Schonendes Mahl- und Veredelungsverfahren von Kieselerde
Auch bei Hoffmann Mineral in Neuburg an der Donau steht die Qualität der Druckluft ganz oben auf der Prioritätenliste. Für ein neues Mahl- und Veredelungsverfahren von Kieselerde benötigt das Unternehmen ölfreie Druckluft mit einem Druck von 0,8 bar und einer definierten Temperatur. Als effizienteste Lösung erwies sich das zu 100 % ölfrei verdichtende Schraubengebläse ZS 132 von Atlas Copco: Es ist so exakt regelbar, wie es der Prozess erfordert, und stellt den nötigen Volumenstrom energieeffizienter bereit als alle anderen Lösungen, die dem Hersteller angeboten wurden. Das Gebläse versorgt eine Luftstrahlmühle und ihren Sichter. Hier werden Kieselerde- Agglomerate zerschlagen - aber nicht mechanisch, sondern mit Druckluft.
„Das Verfahren ist weitaus schonender für unser Produkt und für die Maschinen", erklärt Dr. Karlheinz Schmidt, Geschäftsleiter Produktion und Technik. Denn mechanische Mühlen arbeiten sehr abrasiv und verschleißen nach einiger Zeit - und der Abrieb verunreinigt die Produkte: Sie werden grau und leitfähig. „Beides ist aber bei diversen Anwendungen unserer Kunden nicht erwünscht", sagt Schmidt. Die Produkte des Unternehmens werden unter anderem als Zusatzstoffe für Gummi, Farben und Lacke verwendet - oder als Gummikomponente in speziellen Kondensatoren, wo Leitfähigkeit fehl am Platz wäre.
Die neue Kieselerde-Veredelungsanlage wurde installiert, um einen neuen Füllstoff für schlagzähe Polyamid-Mischungen herstellen zu können. Weil das neue Verfahren mit einer Wärmebehandlung arbeitet, durch die das Mineral versintert, entstehen größere, harte Klumpen. Diese müssen in der Luftstrahlmühle wieder zerkleinert werden.

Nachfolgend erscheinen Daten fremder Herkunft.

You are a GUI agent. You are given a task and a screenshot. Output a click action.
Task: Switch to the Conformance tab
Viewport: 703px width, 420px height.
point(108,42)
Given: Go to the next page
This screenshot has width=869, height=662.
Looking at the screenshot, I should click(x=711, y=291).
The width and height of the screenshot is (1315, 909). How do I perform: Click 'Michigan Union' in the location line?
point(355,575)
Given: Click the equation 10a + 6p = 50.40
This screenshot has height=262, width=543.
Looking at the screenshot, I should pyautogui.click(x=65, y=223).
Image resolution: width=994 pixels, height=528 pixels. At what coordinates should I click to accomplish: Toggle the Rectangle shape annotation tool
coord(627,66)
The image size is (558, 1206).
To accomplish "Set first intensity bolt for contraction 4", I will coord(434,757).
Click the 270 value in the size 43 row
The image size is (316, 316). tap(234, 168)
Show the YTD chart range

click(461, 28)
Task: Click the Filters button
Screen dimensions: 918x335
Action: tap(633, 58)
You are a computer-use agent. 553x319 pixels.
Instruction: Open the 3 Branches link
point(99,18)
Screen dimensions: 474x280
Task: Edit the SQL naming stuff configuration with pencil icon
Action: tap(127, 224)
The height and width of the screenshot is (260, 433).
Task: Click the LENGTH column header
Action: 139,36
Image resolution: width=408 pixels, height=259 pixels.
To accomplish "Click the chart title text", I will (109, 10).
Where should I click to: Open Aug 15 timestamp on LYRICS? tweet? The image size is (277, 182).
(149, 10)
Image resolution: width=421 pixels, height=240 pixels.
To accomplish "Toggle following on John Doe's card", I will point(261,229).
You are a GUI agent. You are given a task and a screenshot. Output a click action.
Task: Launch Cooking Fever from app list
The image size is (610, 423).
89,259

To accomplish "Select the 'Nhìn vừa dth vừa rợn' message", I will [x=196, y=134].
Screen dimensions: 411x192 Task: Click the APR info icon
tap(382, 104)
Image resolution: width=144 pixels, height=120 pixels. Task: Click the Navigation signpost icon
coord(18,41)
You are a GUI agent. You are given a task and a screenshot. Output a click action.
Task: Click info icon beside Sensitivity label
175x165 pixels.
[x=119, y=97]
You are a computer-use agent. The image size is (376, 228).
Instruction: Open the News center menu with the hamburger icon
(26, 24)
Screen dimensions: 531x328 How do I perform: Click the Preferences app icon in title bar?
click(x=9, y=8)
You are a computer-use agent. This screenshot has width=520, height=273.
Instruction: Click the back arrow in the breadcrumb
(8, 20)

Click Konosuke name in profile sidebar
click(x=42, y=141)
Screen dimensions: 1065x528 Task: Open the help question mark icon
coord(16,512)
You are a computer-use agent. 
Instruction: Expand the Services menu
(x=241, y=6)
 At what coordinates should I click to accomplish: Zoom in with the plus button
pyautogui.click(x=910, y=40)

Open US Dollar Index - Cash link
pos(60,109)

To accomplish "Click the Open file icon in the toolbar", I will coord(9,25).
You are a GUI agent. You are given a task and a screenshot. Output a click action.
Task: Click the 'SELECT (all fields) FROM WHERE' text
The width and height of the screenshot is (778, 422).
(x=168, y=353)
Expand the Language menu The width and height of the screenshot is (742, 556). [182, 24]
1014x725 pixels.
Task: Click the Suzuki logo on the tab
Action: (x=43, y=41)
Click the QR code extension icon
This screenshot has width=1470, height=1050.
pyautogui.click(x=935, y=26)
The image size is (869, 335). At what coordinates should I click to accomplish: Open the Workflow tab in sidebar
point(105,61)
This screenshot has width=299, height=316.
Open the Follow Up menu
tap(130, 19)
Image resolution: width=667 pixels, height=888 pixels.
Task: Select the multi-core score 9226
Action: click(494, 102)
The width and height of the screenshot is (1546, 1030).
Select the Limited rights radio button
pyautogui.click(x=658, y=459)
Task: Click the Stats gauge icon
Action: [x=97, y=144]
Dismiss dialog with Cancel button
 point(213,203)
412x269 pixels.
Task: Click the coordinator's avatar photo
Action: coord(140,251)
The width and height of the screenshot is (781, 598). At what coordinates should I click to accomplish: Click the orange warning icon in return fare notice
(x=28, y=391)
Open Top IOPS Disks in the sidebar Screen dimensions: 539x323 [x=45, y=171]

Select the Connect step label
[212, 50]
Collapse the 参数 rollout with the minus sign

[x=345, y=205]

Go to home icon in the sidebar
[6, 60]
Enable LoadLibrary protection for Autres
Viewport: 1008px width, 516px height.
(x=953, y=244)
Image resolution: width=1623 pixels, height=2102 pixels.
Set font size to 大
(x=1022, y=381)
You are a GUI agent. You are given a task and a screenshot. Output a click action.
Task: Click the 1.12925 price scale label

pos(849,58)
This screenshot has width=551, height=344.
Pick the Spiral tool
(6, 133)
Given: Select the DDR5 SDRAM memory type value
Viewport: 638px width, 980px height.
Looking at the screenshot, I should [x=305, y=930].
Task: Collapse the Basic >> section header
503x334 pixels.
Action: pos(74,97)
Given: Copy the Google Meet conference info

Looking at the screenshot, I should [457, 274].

Effizienteste Lösung für die Drucklufterzeugung
Karlheinz Schmidt legte bei der Konzeption der Anlage großen Wert auf Wirtschaftlichkeit. „Der Prozess benötigt sehr viel Druckluft: für die Luftstrahlmühle sowie für pneumatische Fördersysteme", erläutert er. „Also haben wir uns umgesehen, um die effizienteste Lösung für die Drucklufterzeugung in der Luftstrahlmühle zu finden", sagt der Manager.
Gefordert war ein Kompressor oder Gebläse, mit dem ein Betriebüberdruck von etwa 0,6 bis 1 bar bereitgestellt und ein Volumenstrom von 5.000 Normkubikmetern in der Stunde ölfrei verdichtet werden könnte, da die Luft in der Mühle direkt mit der Kieselerde in Berührung kommt und das kleinste Tröpfchen Öl die Charge unbrauchbar macht. Der Motor sollte drehzahlgeregelt arbeiten, die Maschine sollte auf Druck und Volumen regelbar sein und mit einer Kühlwassertemperatur von 40 °C gespeist werden können. Sie sollte in das Prozessleitsystem eingebunden werden und „auf den Punkt" laufen können, um den Prozess in jeder Sekunde mit exakt der benötigten Menge Druckluft versorgen zu können.
Das ölfrei verdichtende Schraubengebläse ZS 132, dessen Drehzahl über einen separaten Frequenzumrichter geregelt wird, erfüllt die Anforderungen. „Die installierte Leistung von 132 KW liegt ein sattes Drittel unter den 200 Kilowatt der nächstbesten Lösung, die uns von einem anderen Lieferanten angeboten worden war", sagt Schmidt. „Und mit 0,3 bis 1,2 bar kann die Maschine genau den Druck erzeugen, den wir brauchen. Bei einem anderen Schraubenverdichter hätten wir auf 3 bar komprimieren und wieder entspannen müssen." Auch ein angebotenes Drehkolbengebläse schied aus: Es hätte nur 0,9 bar liefern können. „Mit dem ZS-Schraubengebläse haben wir unseren Prozess absolut im Griff",
resümiert Schmidt. „Und gegenüber anderen Lösungen sparen wir rund ein Drittel Energie ein."